SURABAYA, iNewsTuban.id - Nasib pilu menimpa anak-anak hasil pergundikan atau kumpul kebo di tangsi militer Koninklijke Nederlands Indische Leger ( KNIL). Banyak di antara mereka yang hidup terlantar, miskin dan menjadi gelandangan.
Jumlah anak-anak yang lahir dari rahim para nyai atau moentji, yakni sebutan untuk perempuan simpanan di dalam tangsi militer, tidak sedikit. Kementerian Penjajahan Hindia Belanda menyebut, pada tahun 1890 terdapat 2.500 anak hidup di dalam tangsi militer.
“Secara umum mereka bukan hanya anak dari orang Eropa tetapi juga dari militer Pribumi dan yang dibawa oleh para nyai dari hubungan sebelumnya (dengan laki-laki Pribumi),” tulis Hanneke Ming dalam Barracks-Concubinage inThe Indies 1887-1920.
Jumlah anak-anak haram dalam tangsi militer itu terus bertambah. Pada tahun 1900 jumlah meningkat menjadi 7.000 anak dengan 1.744 di antaranya terdaftar sebagai anak tentara Eropa. Jumlah tersebut dicurigai belum seluruhnya, karena dalam praktiknya tidak semua anak didaftarkan.
Usia anak-anak itu juga beragam, mulai dari bayi hingga umur 12 tahun. Umumnya, umur anak di atas 12 tahun tidak lagi bertempat tinggal di tangsi militer. Mereka tidak lagi berada di kolong bawah ranjang besi sebagai tempat tidur, di mana dari situlah istilah anak kolong berasal.

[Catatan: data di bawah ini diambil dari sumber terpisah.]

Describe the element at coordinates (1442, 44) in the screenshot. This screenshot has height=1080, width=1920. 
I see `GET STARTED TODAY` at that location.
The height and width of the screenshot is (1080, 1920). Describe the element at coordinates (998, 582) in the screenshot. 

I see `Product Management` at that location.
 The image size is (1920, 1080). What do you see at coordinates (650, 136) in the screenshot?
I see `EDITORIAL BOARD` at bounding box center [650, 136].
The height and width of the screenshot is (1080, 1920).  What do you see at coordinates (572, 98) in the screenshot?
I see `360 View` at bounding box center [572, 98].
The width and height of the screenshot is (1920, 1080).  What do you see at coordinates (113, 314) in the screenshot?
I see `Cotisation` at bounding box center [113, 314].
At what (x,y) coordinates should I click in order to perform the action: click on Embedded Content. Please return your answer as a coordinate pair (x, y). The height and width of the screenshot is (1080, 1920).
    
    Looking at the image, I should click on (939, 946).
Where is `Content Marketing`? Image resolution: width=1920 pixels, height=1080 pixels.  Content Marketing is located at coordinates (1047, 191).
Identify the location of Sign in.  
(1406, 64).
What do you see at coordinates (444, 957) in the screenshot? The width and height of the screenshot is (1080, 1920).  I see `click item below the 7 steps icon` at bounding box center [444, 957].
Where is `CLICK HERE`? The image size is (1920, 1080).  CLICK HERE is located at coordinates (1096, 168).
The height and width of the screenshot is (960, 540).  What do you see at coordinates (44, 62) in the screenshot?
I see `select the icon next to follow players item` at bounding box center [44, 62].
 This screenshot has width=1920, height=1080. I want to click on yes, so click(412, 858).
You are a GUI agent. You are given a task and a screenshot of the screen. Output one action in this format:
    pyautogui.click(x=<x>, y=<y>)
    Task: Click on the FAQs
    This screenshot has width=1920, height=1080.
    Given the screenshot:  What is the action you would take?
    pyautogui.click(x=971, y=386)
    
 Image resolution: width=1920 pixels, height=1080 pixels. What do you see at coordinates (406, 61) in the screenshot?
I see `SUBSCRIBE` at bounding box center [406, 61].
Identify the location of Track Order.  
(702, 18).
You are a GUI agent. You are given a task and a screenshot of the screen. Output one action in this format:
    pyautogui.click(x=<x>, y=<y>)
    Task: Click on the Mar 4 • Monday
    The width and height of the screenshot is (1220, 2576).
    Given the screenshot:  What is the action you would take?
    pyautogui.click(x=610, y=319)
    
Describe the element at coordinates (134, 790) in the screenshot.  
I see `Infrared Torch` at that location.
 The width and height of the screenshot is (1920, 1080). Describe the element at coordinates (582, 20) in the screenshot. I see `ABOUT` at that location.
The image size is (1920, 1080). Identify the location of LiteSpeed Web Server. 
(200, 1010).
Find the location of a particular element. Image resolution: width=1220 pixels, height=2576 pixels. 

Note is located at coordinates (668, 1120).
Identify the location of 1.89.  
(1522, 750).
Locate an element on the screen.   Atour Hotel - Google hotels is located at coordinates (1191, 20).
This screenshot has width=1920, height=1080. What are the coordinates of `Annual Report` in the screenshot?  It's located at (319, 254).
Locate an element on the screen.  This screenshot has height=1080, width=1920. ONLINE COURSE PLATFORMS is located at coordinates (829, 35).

Ada anak-anak yang kemudian mengikuti jejak bapaknya, yakni bergabung di ketentaraan. Ada yang dibawa ke Belanda dan tidak sedikit menetap di tengah masyarakat sipil Hindia Belanda. “Namun pada umumnya anak-anak tersebut meninggalkan tangsi bersama ibu mereka,” tulis Reggie Baay dalam Nyai & Pergundikan di Hindia Belanda.